This type of plot can be devised using bubble plots, 3-D plot visualization or ternary diagrams, all of which are available in various software packages. An example of using bubble plot analysis is presented in Figures 6 and 6B. Figure 6 shows the rock types using the TiO_{2}vs Zr classification, while Figure 6B shows the same rock type classification but with a bubble indicating the NP/MPA ration, indicative of which rock type has better neutralization potential. These types of plots are good for examining more than three variables.

__Univariate Data Analysis__

Univariate statistical methods are used to summarize individual parameter data (assuming single population). Before univariate statistics are meaningful, the number of populations present must be established by plotting frequency (histograms) or probability plots. If a single population exists, then its tendency to normality or lognormality must also be established. For a single population, the Distribution Parameters can be calculated (mean-arithmetic, geometric, mode and median). However, one must be aware of incorporating very high numbers and background (detection levels) in the statistics, as they can produce skewed and misleading results.

__Multivariate Data Analysis__

Multivariate statistical methods are used to determine inter-relationships between variables. This type of analysis includes correlation coefficients, factor analysis, cluster analysis and discriminant analysis.

Problems that arise in using these methods are:

- Data below the laboratory detection limit creates censored value distributions,
- Multiple populations (eg. AG,PAG,PAC etc.) may be present, and
- The distribution of the variables may be non-normal.

__Geostatistical Analysis__

Geostatistical methods are used to determine the spatial relationships of individual elements. This is commonly used in ore and waste rock resource calculations (Downing and Giroux, 1993, 1999).

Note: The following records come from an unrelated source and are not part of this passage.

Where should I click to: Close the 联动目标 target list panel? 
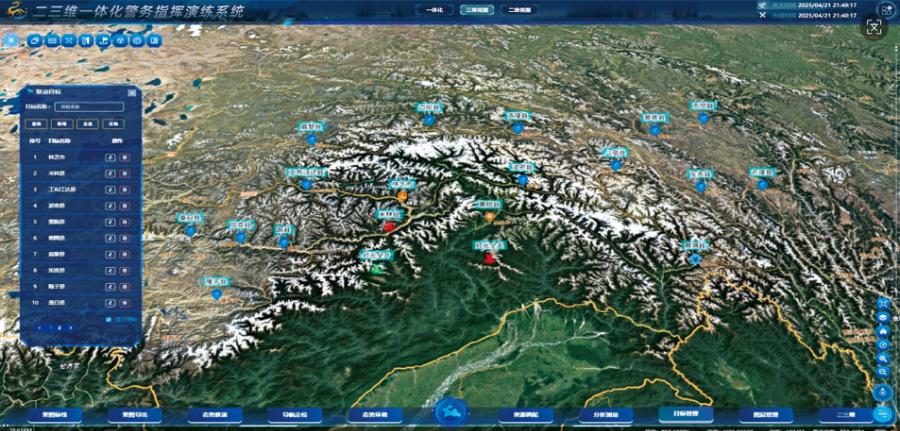(x=133, y=90)
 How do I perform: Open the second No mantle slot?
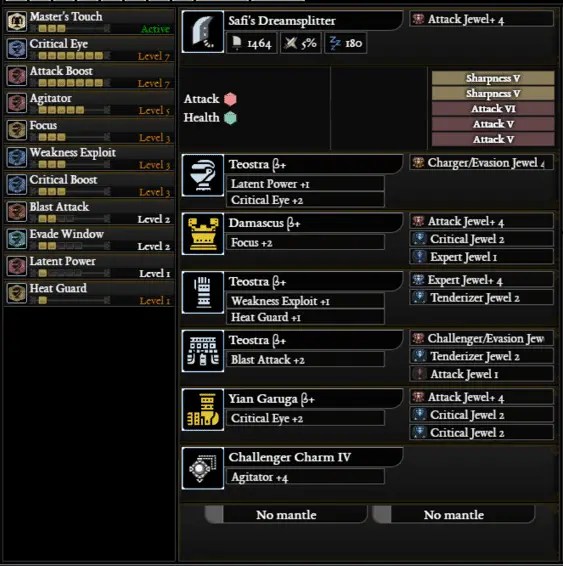454,514
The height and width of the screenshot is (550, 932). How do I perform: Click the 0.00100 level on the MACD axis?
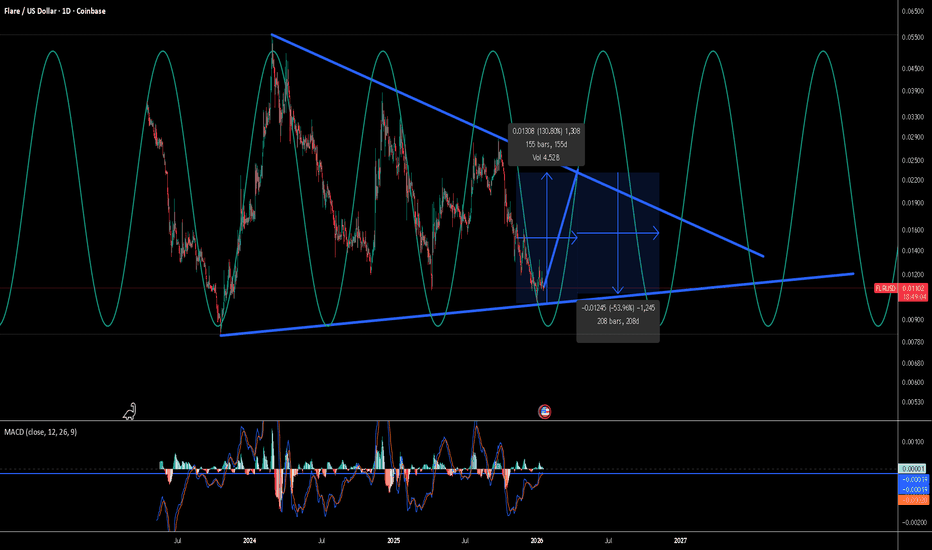(912, 441)

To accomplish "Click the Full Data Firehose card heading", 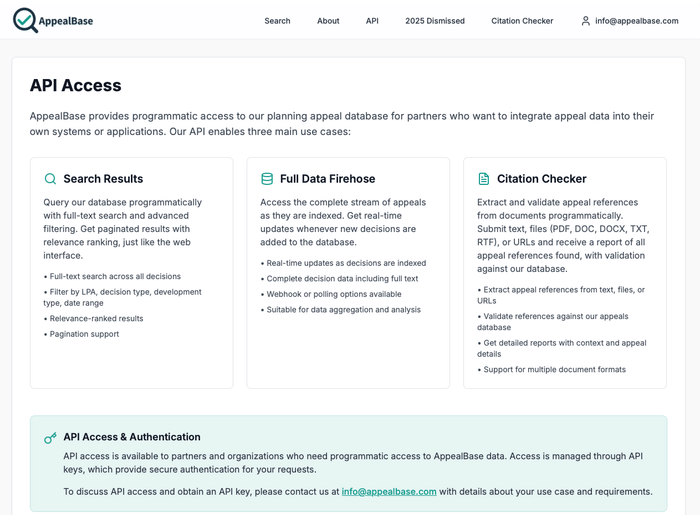I will [x=327, y=179].
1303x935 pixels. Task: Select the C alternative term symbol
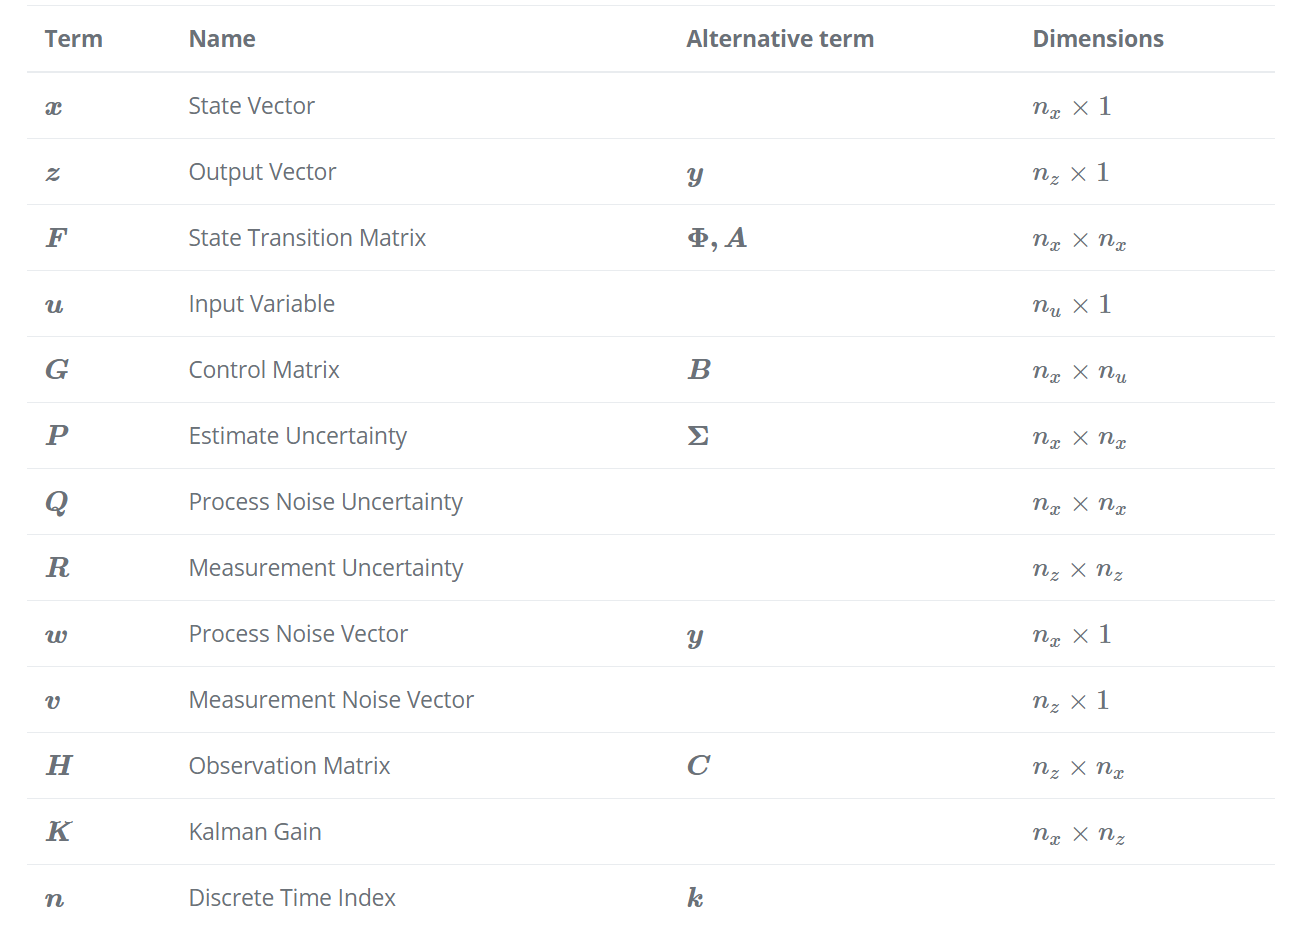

__Background and Threshold Data Analysis__

Many variables measured in the course of baseline and environmental studies are continuous due to inherent geological/geochemical variability within a sample and from sample to sample. For example, 100 samples analyzed for neutralization potential might produce values ranging from 1 to 250 kgCaCO_{3}/t. The variable NP is continuous between these limits because any intermediate value could be assumed by a sample. Also, due to errors inherent in sampling and analysis there is no discrete number that can define that variable, only an approximation with the best number resulting from use of standards within the analytical laboratory. Sampling variability is seldom examined in ARD studies. Unfortunately, many people accept the numbers from a laboratory and attempt to define the necessary criteria that regulators want in order to define the limits of acid generation to acid consumption. The concept of defining these limits must take into account the inherent geological/geochemical variability. An approach to this problem would be the determination (or selection) of threshold values. This concept is used by geochemists to determine the background and anomalous values of variables (Parslow, 1974 and Sinclair, 1974, 1991). This is a graphical method of analyzing variable distributions. This method has also been used to determine the background values between natural and anthropogenic sources (Runnells et al, 1998).

The MSDOS software program Probability Plot (Stanley, 1987) is used for this analysis. This program is an interactive software tool which allows a user to rapidly analyze cumulative frequency data. This analysis takes the form of a modeling exercise, comparing the actual cumulative frequency distribution with a theoretical frequency distribution model. This model is both flexible in that it is capable of representing numerous forms of frequency distributions consisting of combinations (mixtures) of normal (or log-normal) component populations, as well as restrictive in that it cannot represent other distribution forms commonly encountered in cumulative frequency data (such as poisson, exponential, or binomial distributions).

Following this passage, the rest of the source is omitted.